Ecrit par Philippe Leuckx 07.03.18 dans La Une Livres, Les Livres, Critiques, Livres décortiqués, Roman, Seuil

Madone, octobre 2017, 176 pages, 17 €

Ecrivain(s): Bertrand Visage Edition: Seuil

Madone, Bertrand Visage

 

Bertrand Visage ou l’enchantement.

Le lait romanesque du romancier français

1) Un auteur rare

Pas possible : ce gars a été biberonné au lait de Stevenson ou de Hardellet. Une magie naît des pages (trop brèves) qu’il livre parcimonieusement : deux livres seulement depuis l’escapade de Un vieux cœur (2001) : Intérieur sud (2008), et cet ultime opus, Madone (2017).

Découvert par le prix Femina 1984, décerné à Tous les soleils (Seuil) – 1984, année faste ; Duras (Goncourt pour L’Amant), Ernaux (Renaudot pour La Place) – Bertrand Visage, né en 1952, d’origine rurale, études secondaires à Illiers-Combray, de lettres à Tours, avant de s’envoler, après un bref passage dans l’enseignement, comme lecteur à Naples, Catane, comme conseiller culturel à Palerme. Un séjour à la Villa Médicis (Académie de France, 1983-1985).

L’ancrage italien nourrit durablement son inspiration romanesque : hormis Rendez-vous sur la terre (au pignon familial ; à la tourelle reconnaissable), presque tous les ouvrages s’inscrivent sous les cieux de Favignana, Catane, Palerme, Rome. Angelica (1988), Bambini (1993), Intérieur sud, et ce Madone qui l’air rien, sans mentionner aucune topographie identifiable, pourrait bien être logé en Sicile, dans un port déglingué où l’on démonte à qui mieux-mieux des navires usagés. Allez : Portopalo, Messine ou quelque ville à étages et ruelles de la côte sud. Mais peu importe, l’imaginaire fonctionne à plein régime.

2) Un roman des merveilles

J’attendais ce roman, depuis neuf ans, comme j’attends le prochain Françoise Lefèvre ou Geneviève Bergé. Ces auteurs auxquels on s’attache n’écrivent pas assez. On est sûr de retrouver non seulement un univers personnel, mais aussi une écriture riche de trouvailles et de métaphores, un ton également.

Visage nous offre donc cette allégorie sur la nature humaine, une fable sur l’humanité généreuse, partageable. Une quête du possible quand tout semble bouclé, raté, clos. Une métaphore de notre monde, en déglingue : à l’aune du navire Rio Tagus, d’un commandant à la dérive, d’une embarcation désormais ancrée dans un port improbable. Hildir Hildirsson, un ours mal léché.

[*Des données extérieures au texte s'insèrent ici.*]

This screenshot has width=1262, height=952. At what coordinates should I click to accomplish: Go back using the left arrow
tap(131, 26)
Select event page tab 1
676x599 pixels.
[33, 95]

Il y a Madone et son bébé. Il y a Alba, pourvoyeuse couturière, 76 ans au compteur et une indéracinable tendresse pour les mal fagotés de la vie. Entre merveilleux et réalisme ancré lui aussi, Visage déroule sa fiction : on est habitué à ce dosage subtil, mâtiné de fantastique naturaliste, qu’il est sans doute le seul à explorer : voilà que le lait de la madone s’assèche, se fait rare, tarit ; voilà qu’une vieille sorcière trouve à s’en inquiéter et le roman commence une de ces quêtes inoubliables. Une femme. Un bébé sans nom. Une vieille femme. Une chatte au nom maudit. Un vieil ours bien humain lui. Un autre enfant au prénom anglais. Il faut peu de personnages pour alerter le cœur du lecteur car ces êtres de chair, d’os, de sang et… de lait nous sont proches comme des frères, des sœurs… de lait.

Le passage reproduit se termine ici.